Engaging with communities and businesses
As we also highlighted in our report, project proponents must also make a meaningful attempt to communicate the benefits of infrastructure investments to local stakeholders.
Establishing a transparent and robust governance structure is essential, and receiving meaningful feedback from the community throughout the development process will help to identify and address issues as they emerge.
An important part of this process is making sure that value capture mechanisms are well-explained. Beneficiaries must therefore be clear on how much they will pay, and how this charge is calculated.
Where beneficiaries are required to contribute to a project, governments should ensure these stakeholders are still better off than if no project had been built, and that all charges are communicated clearly at the project's outset.
London's Cross Rail Project, which is regularly cited in discussions on value capture, including by the Minister this morning, was successful precisely because it got both elements right–the planning and the community engagement. Even though 40 years of planning is extreme.

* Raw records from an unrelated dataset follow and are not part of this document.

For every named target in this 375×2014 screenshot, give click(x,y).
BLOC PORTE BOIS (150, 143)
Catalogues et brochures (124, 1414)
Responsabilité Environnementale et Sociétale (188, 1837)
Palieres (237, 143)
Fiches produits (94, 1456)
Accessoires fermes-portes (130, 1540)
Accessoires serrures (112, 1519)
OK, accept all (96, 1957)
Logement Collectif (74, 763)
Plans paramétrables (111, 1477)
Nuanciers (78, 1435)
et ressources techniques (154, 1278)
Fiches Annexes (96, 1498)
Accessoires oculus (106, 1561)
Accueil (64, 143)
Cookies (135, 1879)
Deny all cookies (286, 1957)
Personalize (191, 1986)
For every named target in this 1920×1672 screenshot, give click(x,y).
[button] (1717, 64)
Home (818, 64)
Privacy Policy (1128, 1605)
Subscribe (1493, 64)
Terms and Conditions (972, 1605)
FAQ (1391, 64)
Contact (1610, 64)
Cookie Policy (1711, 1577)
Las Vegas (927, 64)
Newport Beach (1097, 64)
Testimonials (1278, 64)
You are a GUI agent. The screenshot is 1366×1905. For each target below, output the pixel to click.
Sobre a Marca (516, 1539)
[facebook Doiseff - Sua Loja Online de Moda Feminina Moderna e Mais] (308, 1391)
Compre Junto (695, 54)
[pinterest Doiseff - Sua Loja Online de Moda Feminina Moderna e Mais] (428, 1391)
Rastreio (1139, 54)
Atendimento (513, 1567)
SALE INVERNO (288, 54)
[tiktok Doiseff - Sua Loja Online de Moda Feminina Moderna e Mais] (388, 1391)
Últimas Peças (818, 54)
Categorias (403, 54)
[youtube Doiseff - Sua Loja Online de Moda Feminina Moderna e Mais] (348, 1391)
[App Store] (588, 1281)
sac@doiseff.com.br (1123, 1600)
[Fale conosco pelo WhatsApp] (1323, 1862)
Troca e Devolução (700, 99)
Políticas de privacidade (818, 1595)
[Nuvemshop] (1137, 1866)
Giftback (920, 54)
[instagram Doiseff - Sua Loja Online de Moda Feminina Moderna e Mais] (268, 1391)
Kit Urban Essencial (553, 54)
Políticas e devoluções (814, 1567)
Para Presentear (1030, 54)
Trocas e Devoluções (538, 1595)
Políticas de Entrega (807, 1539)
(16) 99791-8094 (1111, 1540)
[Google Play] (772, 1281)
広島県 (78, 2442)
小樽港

Broadening the land tax system
In the long-term, moving towards a broad-based land-tax represents the most efficient approach to capturing value and funding the infrastructure our cities and regions need.
Each state and territory currently has some form of land tax in place, with the exception of the Northern Territory. However, there are significant exemptions, including on owner-occupied properties. This exemption alone reduces the total value of the land tax base by around 60%.
Broadening the land tax system, while removing other inefficient charges such as stamp duties, could provide a fairer, more efficient way of capturing land value uplift. It could provide governments with a reliable stream of funding that efficiently and fairly reflects the productive value of land.
Of course, Infrastructure Australia is not the first to recommend this. Land tax reform has been supported by the Bureau of Infrastructure, Transport and Regional Economics, and the Henry Tax Review.
While this reform comes with its own challenges, Australia's governments need only to look the ACT for leadership, where land tax reform is well underway.
In 2012, the ACT Government commenced a 20-year period of phasing out residential property transaction taxes, while phasing in a broad-based land tax.
The effect of this reform process has been to reduce the volatility of government revenues from duties to a more reliable and stable land tax revenue stream, which in turn supports better infrastructure service delivery and better outcomes for infrastructure users.
Before I conclude today, I want to make the final and important point that government decisions should be guided by what is in the best long-term interests of Australian taxpayers and infrastructure users.
Many of today's presentations will explore the concept of value capture in detail, and this is a great chance to delve deeper into the opportunities value capture brings for funding Australia's infrastructure needs.
But discussion on value capture shouldn't just be about getting specific projects off the ground.
Rather, the question is how we can use value capture to make our infrastructure funding mix fairer and more sustainable, and to deliver better infrastructure for all Australians.
Thank you for your contributions and deliberations today.